Chandan’s reflection about a ball’s “actual identity” when flying versus lying “dead” on the ground serves as the film’s psychological centerpiece. The metaphor extends beyond individual agency to collective movement—literal (their journey home) and metaphorical (their pursuit of dignified mobility).

I felt this deeply when deciding to resign and create my own workspace rather than accept institutional crumbs. Yet the film’s lockdown sequences provided an uncomfortable mirror of privilege, a stark reminder that while I had the luxury of choice, countless others face Chandan and Shoaib’s reality without such options.

Reflect: When did you last feel truly “in flight”, authentic and free? Is your exercising of this free flight, the homage that your ancestors deserve for their struggles?

Breaking Out of the Box: What We Owe Each Other

From Peer’s original essay about “two men in a touching display of humanity” to Ghaywan’s cinematic vision, Homebound suggests that psychological liberation begins with seeing beyond the categories that divide us. The film doesn’t offer easy solutions but demonstrates that authentic human connection can exist even within oppressive systems.

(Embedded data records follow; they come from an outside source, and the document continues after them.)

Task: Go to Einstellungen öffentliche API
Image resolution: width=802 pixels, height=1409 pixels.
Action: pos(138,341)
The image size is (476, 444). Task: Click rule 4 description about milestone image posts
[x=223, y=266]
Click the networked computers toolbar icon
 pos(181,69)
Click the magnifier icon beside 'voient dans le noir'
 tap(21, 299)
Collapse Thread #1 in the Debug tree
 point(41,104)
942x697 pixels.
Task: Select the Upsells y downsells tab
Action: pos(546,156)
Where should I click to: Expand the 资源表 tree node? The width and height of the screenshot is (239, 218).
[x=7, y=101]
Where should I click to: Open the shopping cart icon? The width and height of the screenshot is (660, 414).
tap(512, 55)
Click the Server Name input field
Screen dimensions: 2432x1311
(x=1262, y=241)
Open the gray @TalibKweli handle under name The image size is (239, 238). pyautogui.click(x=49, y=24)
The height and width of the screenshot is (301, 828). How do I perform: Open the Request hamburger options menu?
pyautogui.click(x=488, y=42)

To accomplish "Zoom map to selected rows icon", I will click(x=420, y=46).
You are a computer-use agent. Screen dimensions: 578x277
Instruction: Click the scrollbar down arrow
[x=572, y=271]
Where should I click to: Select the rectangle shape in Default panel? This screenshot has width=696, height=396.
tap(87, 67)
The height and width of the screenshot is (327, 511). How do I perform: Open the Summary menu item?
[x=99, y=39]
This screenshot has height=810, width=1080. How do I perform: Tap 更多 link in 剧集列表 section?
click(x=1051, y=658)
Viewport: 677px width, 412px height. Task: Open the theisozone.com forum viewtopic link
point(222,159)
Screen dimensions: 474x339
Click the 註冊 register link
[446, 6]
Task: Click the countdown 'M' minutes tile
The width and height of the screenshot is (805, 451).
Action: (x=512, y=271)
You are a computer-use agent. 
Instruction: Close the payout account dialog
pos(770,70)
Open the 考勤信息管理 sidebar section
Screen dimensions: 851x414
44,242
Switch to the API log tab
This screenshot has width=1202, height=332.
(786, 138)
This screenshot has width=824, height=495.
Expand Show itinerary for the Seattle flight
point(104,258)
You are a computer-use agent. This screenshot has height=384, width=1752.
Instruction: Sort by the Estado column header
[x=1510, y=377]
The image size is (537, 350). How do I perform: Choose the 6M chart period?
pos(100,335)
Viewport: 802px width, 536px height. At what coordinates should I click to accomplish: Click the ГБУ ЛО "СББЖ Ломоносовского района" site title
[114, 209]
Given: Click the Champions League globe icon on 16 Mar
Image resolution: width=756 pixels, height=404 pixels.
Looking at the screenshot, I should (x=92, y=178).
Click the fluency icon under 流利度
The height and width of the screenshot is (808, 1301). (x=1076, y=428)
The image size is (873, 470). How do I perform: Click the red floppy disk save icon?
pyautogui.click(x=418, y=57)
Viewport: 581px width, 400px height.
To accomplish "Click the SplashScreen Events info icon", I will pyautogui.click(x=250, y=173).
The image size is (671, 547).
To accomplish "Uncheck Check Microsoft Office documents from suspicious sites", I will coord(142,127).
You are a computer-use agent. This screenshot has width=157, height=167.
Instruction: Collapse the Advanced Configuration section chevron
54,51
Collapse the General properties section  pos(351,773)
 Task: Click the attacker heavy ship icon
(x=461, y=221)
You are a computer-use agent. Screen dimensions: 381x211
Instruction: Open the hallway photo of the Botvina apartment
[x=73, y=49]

A Call to Conscious Privilege

Here’s what Homebound demands of us: honest reckoning with our own boxes, the ones we tick, the ones we avoid, the ones we’ve never had to consider. The film reminds us that every checkbox represents someone’s reality, someone’s limitation, someone’s dream deferred.

But there’s profound hope here too. In Shoaib and Chandan’s friendship, in Sudha’s wisdom, in every moment characters choose connection over division, we see blueprints for a different world. A world where safety doesn’t require hiding, where dignity isn’t rationed through institutional gatekeepers, where the boxes we tick expand rather than confine us.

Your turn to reflect: What privilege do you carry that could become a bridge rather than a barrier? How will you use your freedom of movement—literal and metaphorical—to help others find their wings?

The most radical act isn’t just breaking out of our own boxes, it’s ensuring others have the safety to break out of theirs. In a world increasingly obsessed with building walls, Homebound reminds us that our liberation is interconnected. When we choose solidarity over separation, when we amplify voices rather than silence them, when we transform inherited trauma into collective healing—that’s when the revolution truly begins.

The question isn’t whether change is possible. The question is whether we’re brave enough to be part of it.

Author’s Note: While the central themes, selections of quotations, anecdotes, and personable language are all the author’s own, the use of AI aided the structuring of this review to support flow and reader experience.